Grazie all'uso combinato della mappatura ad adroni e della micro-fluorescenza X macroscopica (MA-XRF), i ricercatori sono stati in grado di analizzare gli strati sovrapposti senza intaccare la materia originale. La rimozione microscopica dei ridipinti, effettuata mediante bisturi ad alta precisione e solventi in gel ad azione controllata, ha riportato alla luce oltre il 70% delle stesure vaneyckiane originali che si ritenevano coperte. La resa cromatica del lapislazzuli originale è riemersa con chiarezza chimica, rivelando la stabilità del pigmento minerale, rimasto inalterato dal punto di vista cristallografico a distanza di quasi sei secoli dalla sua applicazione.

Integrazione pittorica e micro-tecnica del tratteggio

Nelle fasi conclusive del restauro, il consolidamento delle lacune e la reintegrabilità dell'immagine hanno richiesto un approccio metodologico conforme ai principi della conservazione moderna. L'inquadratura macroscopica attraverso il microscopio stereo-ottico orientato direttamente sulla pellicola pittorica guida il lavoro dei restauratori. L'operatore interviene sulle lacune dello strato di preparazione e del colore applicando la tecnica del tratteggio, ovvero la stesura di tratti paralleli verticali composti da pigmenti minerali stabili sospesi in leganti reversibili ad acquerello o vernice.
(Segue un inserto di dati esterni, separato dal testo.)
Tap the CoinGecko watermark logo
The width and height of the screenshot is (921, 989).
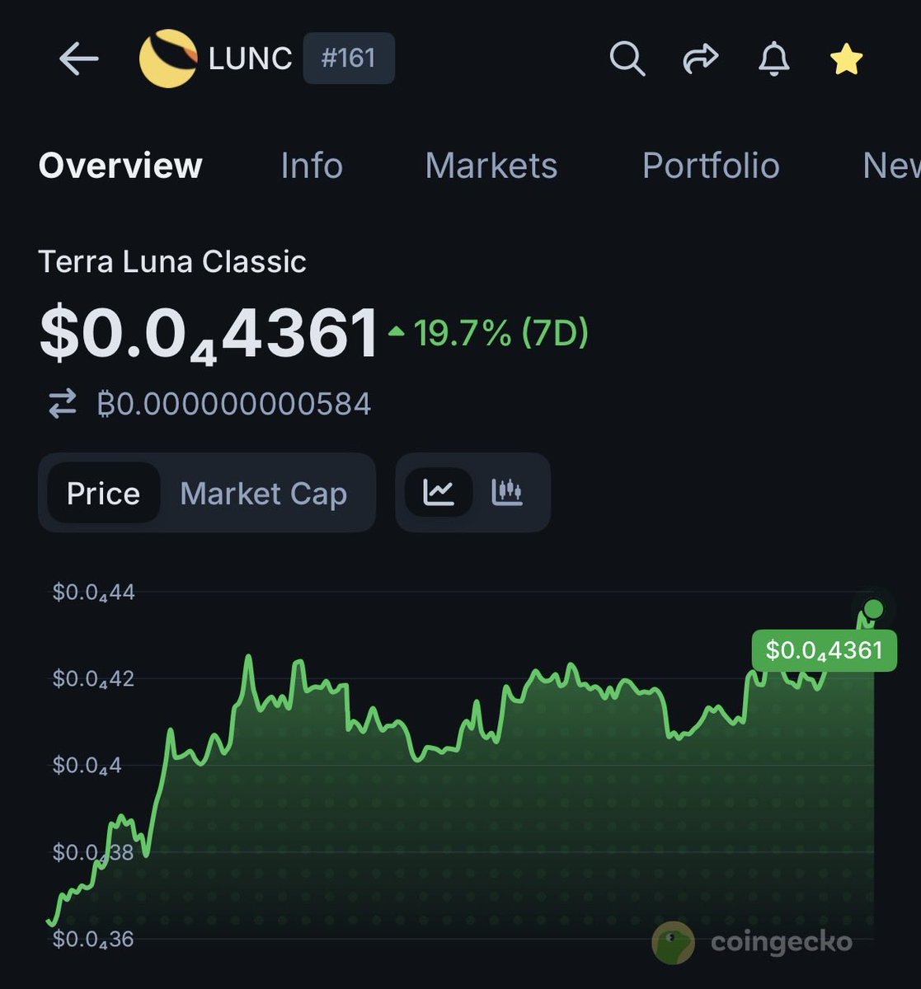point(673,942)
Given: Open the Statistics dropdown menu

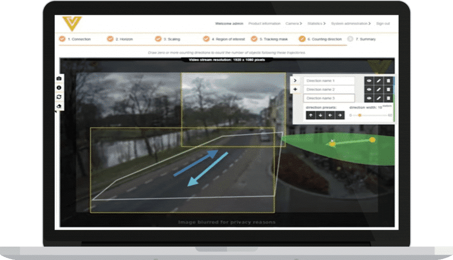Looking at the screenshot, I should point(316,23).
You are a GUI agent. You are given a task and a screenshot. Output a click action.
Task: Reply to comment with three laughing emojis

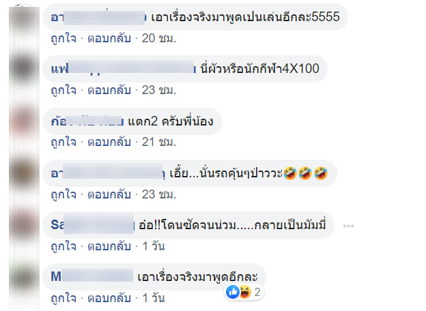tap(109, 194)
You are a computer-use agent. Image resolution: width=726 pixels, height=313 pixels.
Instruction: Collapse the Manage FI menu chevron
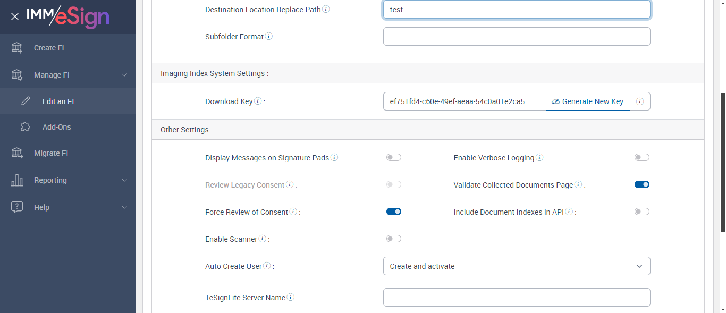click(124, 75)
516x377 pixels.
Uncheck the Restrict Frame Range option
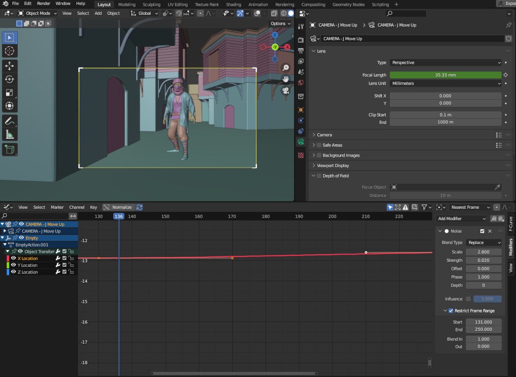pyautogui.click(x=451, y=311)
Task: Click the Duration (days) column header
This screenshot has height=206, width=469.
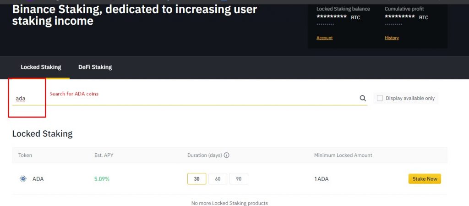Action: coord(205,155)
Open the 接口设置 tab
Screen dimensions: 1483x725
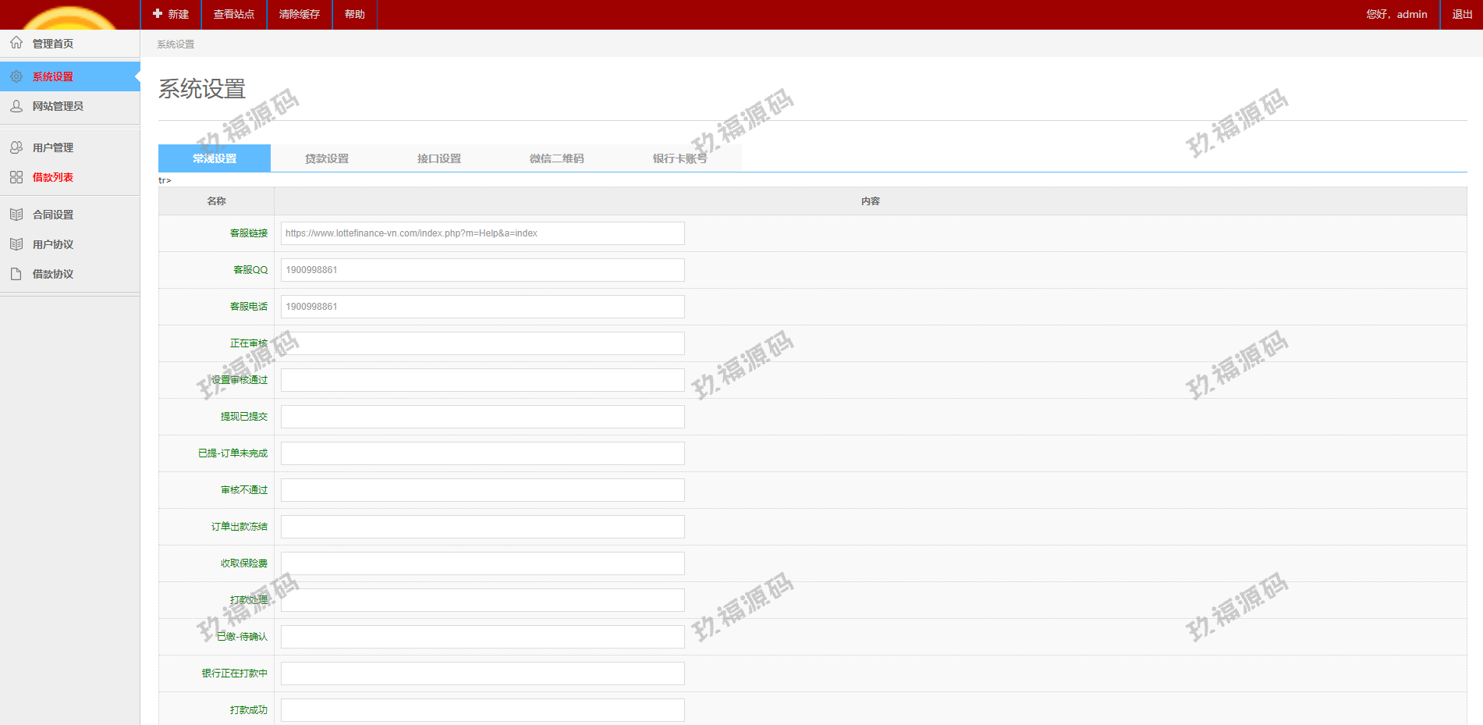click(439, 158)
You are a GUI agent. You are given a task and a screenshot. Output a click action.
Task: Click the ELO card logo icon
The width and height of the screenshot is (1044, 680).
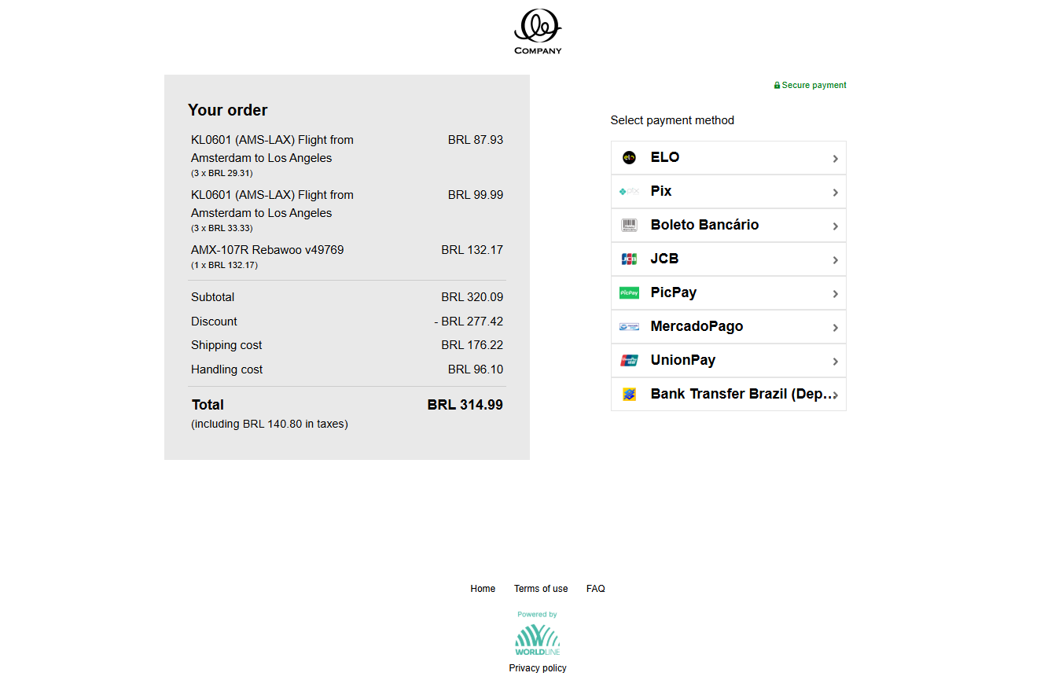point(629,157)
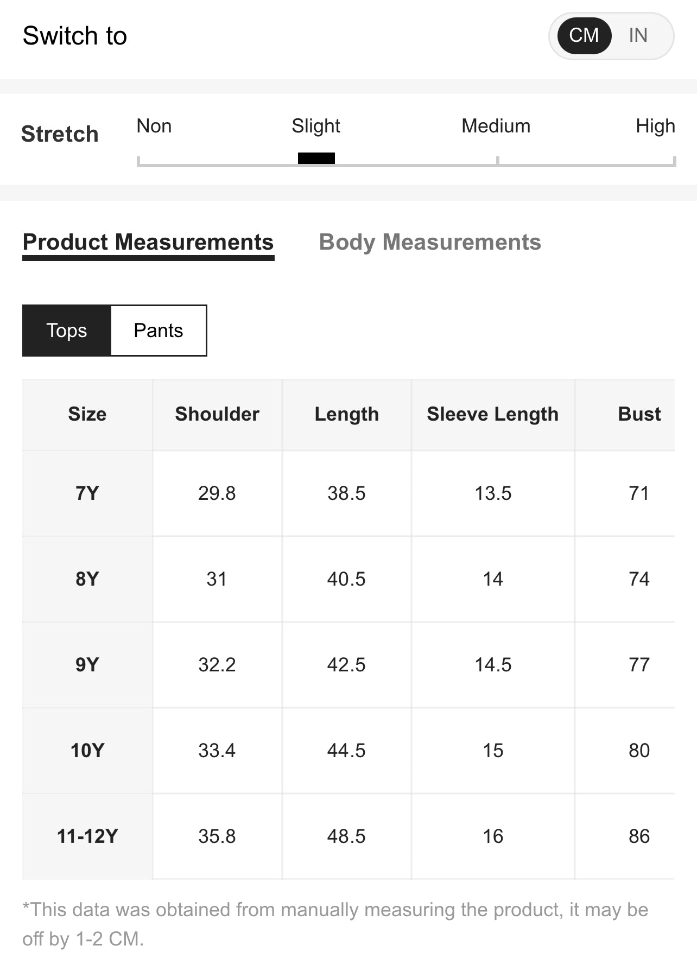This screenshot has width=697, height=971.
Task: Click the Medium stretch label
Action: tap(496, 126)
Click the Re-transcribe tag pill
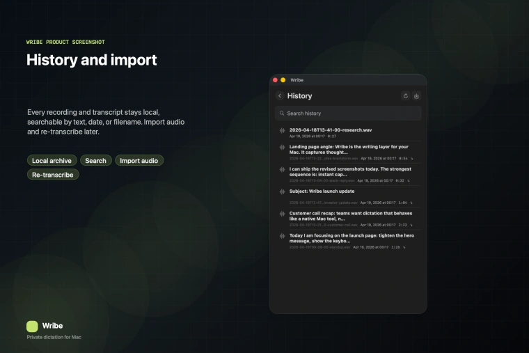Screen dimensions: 529x353 (x=53, y=175)
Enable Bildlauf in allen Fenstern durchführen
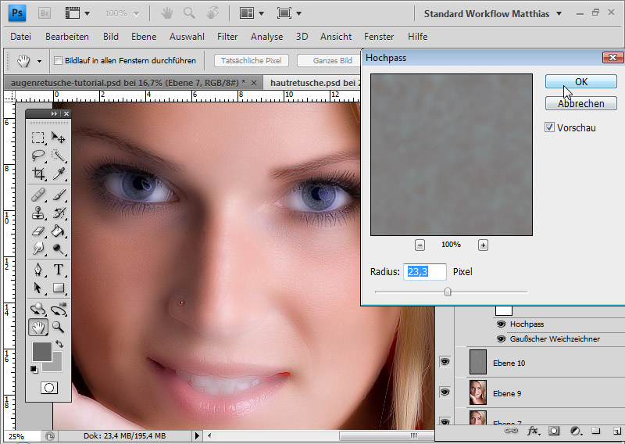This screenshot has width=625, height=444. (x=58, y=60)
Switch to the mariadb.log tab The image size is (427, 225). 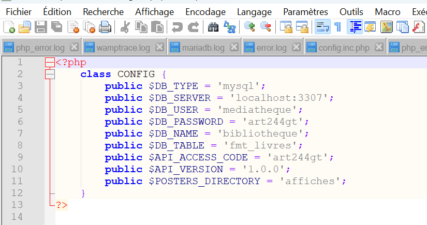203,48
Sotto ingrandimento ottico, i tratti di colore non cercano di simulare la continuità della pennellata ad olio di Van Eyck, ma creano un'illusione ottica di continuità cromatica a distanza di visione naturale, mantenendo al contempo la distinguibilità dell'intervento di restauro a livello macroscopico. L'uso di pigmenti minerali puri a composizione controllata garantisce che la reintegrazione non subisca viraggi cromatici nel tempo, rispettando l'equilibrio fisio-chimico del supporto in legno di quercia e degli strati pittorici quattrocenteschi.

Documentazione scientifica e conservazione preventiva

L'integrazione delle metodologie chimico-fisiche nel restauro della Cattedrale di San Bavone segna un punto fermo nell'analisi dei manufatti del Rinascimento fiammingo. La mole di dati iperspettrali e micro-spettrofotometrici raccolti durante il cantiere è stata inserita in un database gestito dal KIK-IRPA e accessibile alla comunità scientifica internazionale tramite il progetto Closer to Van Eyck.

L'evidenza documentale fornita dalle analisi sui pigmenti chimici non solo precisa la cronologia esecutiva del polittico, ma riafferma il valore del patrimonio artistico come archivio materiale delle relazioni economiche globali del XV secolo. Il recupero del blu oltremare di Badakhshan nella cappella di San Bavone restituisce all'osservatore la consistenza materiale e storica di un'opera in cui la scienza dei materiali e la maestria tecnica si fondono in una rigorosa testimonianza del Quattrocento europeo.